* _DESCRIPTION OF THE TASK_: Please reproduce every line of the listing below, requests included, and shift each coordinate in the answers by subtracting 26 from it. Leave the pictures out of your answer.

(Pointing data for screenshots)
------
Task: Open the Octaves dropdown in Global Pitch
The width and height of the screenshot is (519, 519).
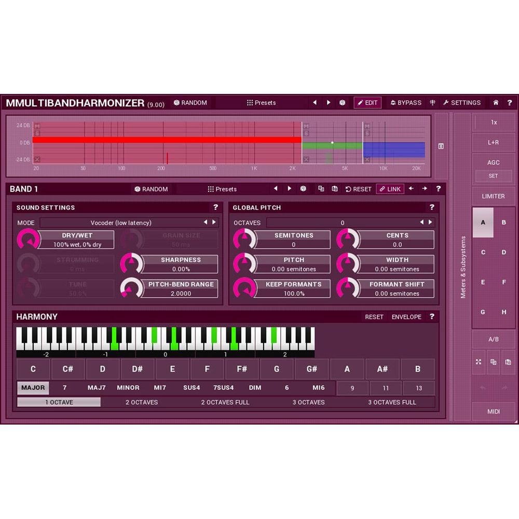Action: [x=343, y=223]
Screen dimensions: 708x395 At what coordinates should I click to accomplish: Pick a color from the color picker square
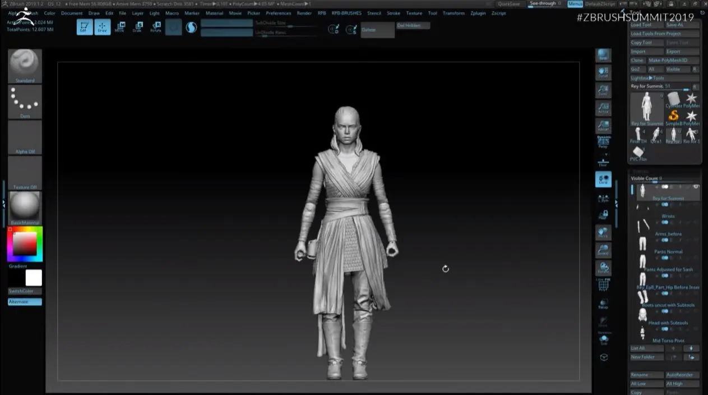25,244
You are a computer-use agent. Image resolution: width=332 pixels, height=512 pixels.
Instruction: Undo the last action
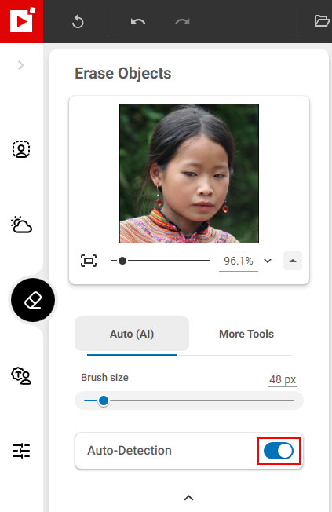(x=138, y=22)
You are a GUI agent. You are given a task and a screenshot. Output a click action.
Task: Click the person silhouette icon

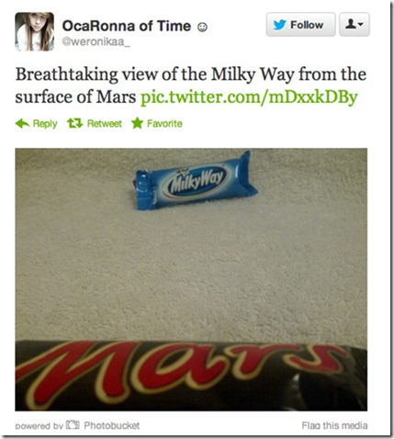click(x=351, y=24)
------
* _RESULT OF THIS EXERCISE_:
Task: Open the Octaves dropdown in Global Pitch
The width and height of the screenshot is (519, 519).
Action: [x=317, y=197]
Screen dimensions: 708x395 At what coordinates should I click to accomplish: Pick a color from the color picker square
-1,218
You are a computer-use agent. Image resolution: width=332 pixels, height=512 pixels.
Instruction: Undo the last action
(x=112, y=-4)
You are a GUI agent. You are given a task and a screenshot. Output a click action.
Task: Click the person silhouette icon

click(x=325, y=-2)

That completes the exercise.